Nephrotic Syndrome

Nephrotic syndrome occurs when the basement membrane in the glomerulus becomes highly permeable to protein, allowing proteins to leak from the blood into the urine. It is most common between the ages of 2 and 5 years. It presents with frothy urine, generalised oedema and pallor.

Nephrotic syndrome features a classic triad of:

  • Low serum albumin
  • High urine protein content (>3+ protein on urine dipstick)
  • Oedema

There are three other features that occur in patients with nephrotic syndrome:

  • Deranged lipid profile, with high levels of cholesterol, triglycerides and low density lipoproteins
  • High blood pressure
  • Hyper-coagulability, with an increased tendency to form blood clots



The most common cause in children is minimal change disease, causing over 90% of cases in children under 10. In minimal change disease, nephrotic syndrome occurs in isolation, without any clear underlying condition or pathology. There are a number of secondary causes of nephrotic syndrome, where it occurs due to an underlying condition.

It can be secondary to intrinsic kidney disease:

  • Focal segmental glomerulosclerosis
  • Membranoproliferative glomerulonephritis

It can also be secondary to an underlying systemic illness:

  • Henoch schonlein purpura (HSP)
  • Diabetes
  • Infection, such as HIV, hepatitis and malaria


Minimal Change Disease

Minimal change disease is the most common cause of nephrotic syndrome in children. It can occur in otherwise healthy children, without any clear risk factors or reason for developing the condition. It is not clear why it occurs in most cases.

A renal biopsy and standard microscopy in minimal change disease is usually not able to detect any abnormality. Urinalysis (analysis of the urine) will show small molecular weight proteins and hyaline casts.

Management of minimal change disease is with corticosteroids (i.e. prednisolone). The prognosis is good and most children make a full recovery, however it may reoccur.

TOM TIP: Minimal change disease comes up fairly frequently in exams as the most common cause of nephrotic syndrome in children. If you spot a 2 – 5 year old child with oedema, proteinuria and low albumin, you may be asked about the underling cause. The answer is likely to be nephrotic syndrome.

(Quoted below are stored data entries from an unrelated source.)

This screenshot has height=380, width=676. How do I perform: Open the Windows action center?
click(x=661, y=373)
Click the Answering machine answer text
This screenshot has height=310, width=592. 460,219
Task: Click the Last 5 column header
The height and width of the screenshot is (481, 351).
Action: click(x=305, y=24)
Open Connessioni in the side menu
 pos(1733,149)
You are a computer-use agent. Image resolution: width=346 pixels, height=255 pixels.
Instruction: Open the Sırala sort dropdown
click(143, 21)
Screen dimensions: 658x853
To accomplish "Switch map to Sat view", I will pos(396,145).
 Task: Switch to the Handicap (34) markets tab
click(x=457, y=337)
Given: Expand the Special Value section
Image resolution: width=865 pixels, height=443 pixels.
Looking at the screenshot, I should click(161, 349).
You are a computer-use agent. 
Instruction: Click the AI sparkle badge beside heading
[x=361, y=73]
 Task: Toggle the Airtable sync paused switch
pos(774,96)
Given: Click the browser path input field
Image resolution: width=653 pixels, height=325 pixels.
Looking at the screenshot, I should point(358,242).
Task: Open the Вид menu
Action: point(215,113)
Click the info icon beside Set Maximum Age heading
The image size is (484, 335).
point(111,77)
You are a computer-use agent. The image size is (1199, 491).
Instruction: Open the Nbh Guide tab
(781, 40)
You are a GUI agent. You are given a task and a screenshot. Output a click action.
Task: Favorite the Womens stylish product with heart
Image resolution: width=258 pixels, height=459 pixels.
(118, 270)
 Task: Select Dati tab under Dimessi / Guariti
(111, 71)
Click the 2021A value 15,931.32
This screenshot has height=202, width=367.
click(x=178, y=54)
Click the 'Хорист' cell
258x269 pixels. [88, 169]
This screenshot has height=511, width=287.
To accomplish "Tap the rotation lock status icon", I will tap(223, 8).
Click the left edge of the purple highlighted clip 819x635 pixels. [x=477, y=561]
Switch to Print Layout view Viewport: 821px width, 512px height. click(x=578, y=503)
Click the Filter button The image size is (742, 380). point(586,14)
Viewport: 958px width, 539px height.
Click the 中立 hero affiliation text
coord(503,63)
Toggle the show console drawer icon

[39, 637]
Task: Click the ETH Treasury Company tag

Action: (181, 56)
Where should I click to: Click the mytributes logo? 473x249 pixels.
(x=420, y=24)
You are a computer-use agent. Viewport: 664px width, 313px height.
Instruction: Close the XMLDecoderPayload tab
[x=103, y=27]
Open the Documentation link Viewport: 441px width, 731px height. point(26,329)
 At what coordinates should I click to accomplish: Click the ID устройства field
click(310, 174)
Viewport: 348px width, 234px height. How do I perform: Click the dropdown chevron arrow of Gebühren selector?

Nephrotic syndrome should be managed by experienced paediatricians with input from renal specialists. General management is with:

  • High dose steroids (i.e. prednisolone)
  • Low salt diet
  • Diuretics may be used to treat oedema
  • Albumin infusions may be required in severe hypoalbuminaemia
  • Antibiotic prophylaxis may be given in severe cases

High dose steroids are given for 4 weeks and then gradually weaned over the next 8 weeks:

  • 80% of children will respond to steroids, and are referred to as steroid sensitive
  • 80% of steroid sensitive patients will relapse at some point and need further steroids
  • Patients that struggle to wean steroids due to relapses are referred to as steroid dependant
  • Patients that do not respond to steroids are referred to as steroid resistant

In steroid resistant children, ACE inhibitors and immunosuppressants such as cyclosporine, tacrolimus or rituximab may be used.



  • Hypovolaemia occurs as fluid leaks from the intravascular space into the interstitial space causing oedema and low blood pressure.
  • Thrombosis can occur because proteins that normally prevent blood clotting are lost in the kidneys, and because the liver responds to the low albumin by producing pro-thrombotic proteins.
  • Infection occurs as the kidneys leak immunoglobulins, weakening the capacity of the immune system to respond. This is exacerbated by treatment with medications that suppress the immune system, such as steroids.